**AIM:** Reproduce every line of the records below exactly as it appears, leaving out the pictures.

#### EXERCISE DATA

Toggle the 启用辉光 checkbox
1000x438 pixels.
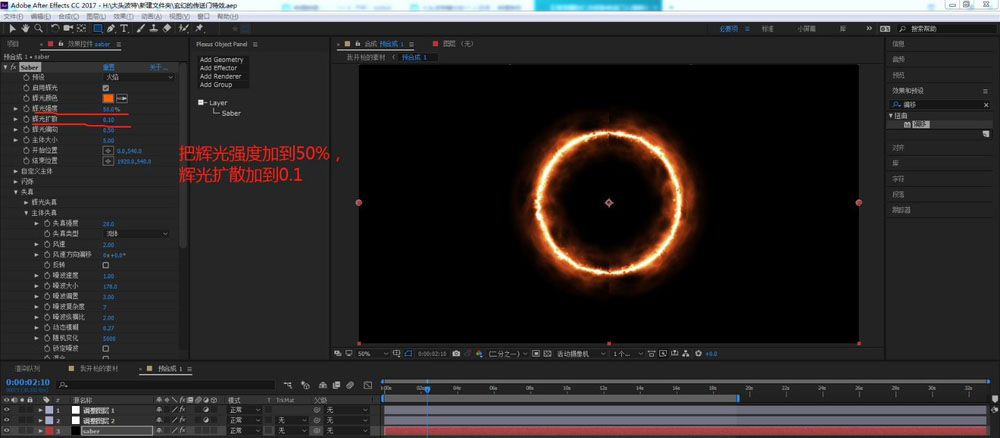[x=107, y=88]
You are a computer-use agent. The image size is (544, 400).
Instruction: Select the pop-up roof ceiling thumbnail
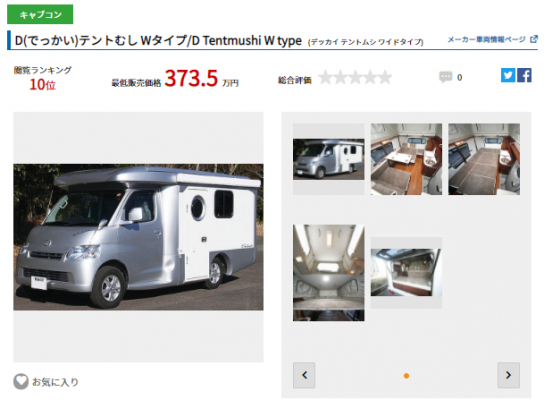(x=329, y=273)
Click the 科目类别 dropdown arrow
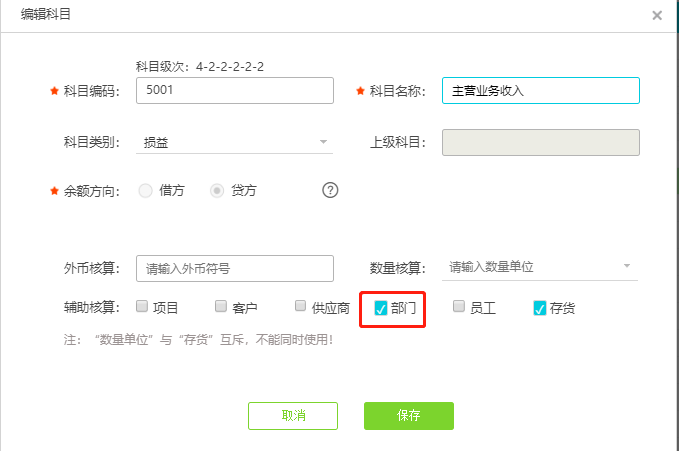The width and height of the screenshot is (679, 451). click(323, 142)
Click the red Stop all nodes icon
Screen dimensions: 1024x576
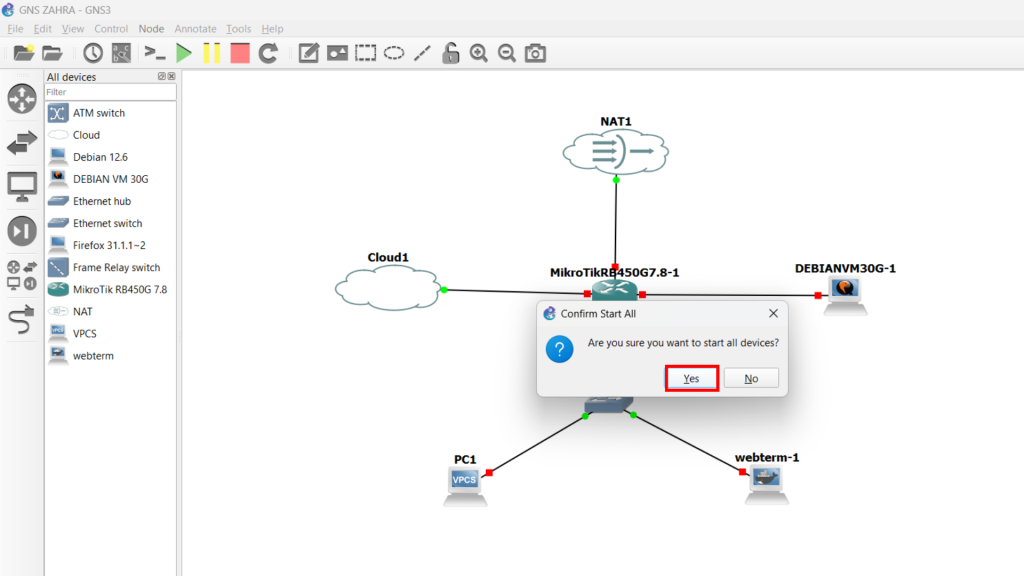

########

**EXERCISE OUTPUT:**
Toggle the 启用辉光 checkbox
1000x438 pixels.
[x=107, y=88]
You are a computer-use agent. The image size is (544, 400).
Instruction: Select the pop-up roof ceiling thumbnail
(x=329, y=273)
Click the 科目类别 dropdown arrow
The width and height of the screenshot is (679, 451). click(323, 142)
Click the red Stop all nodes icon
Screen dimensions: 1024x576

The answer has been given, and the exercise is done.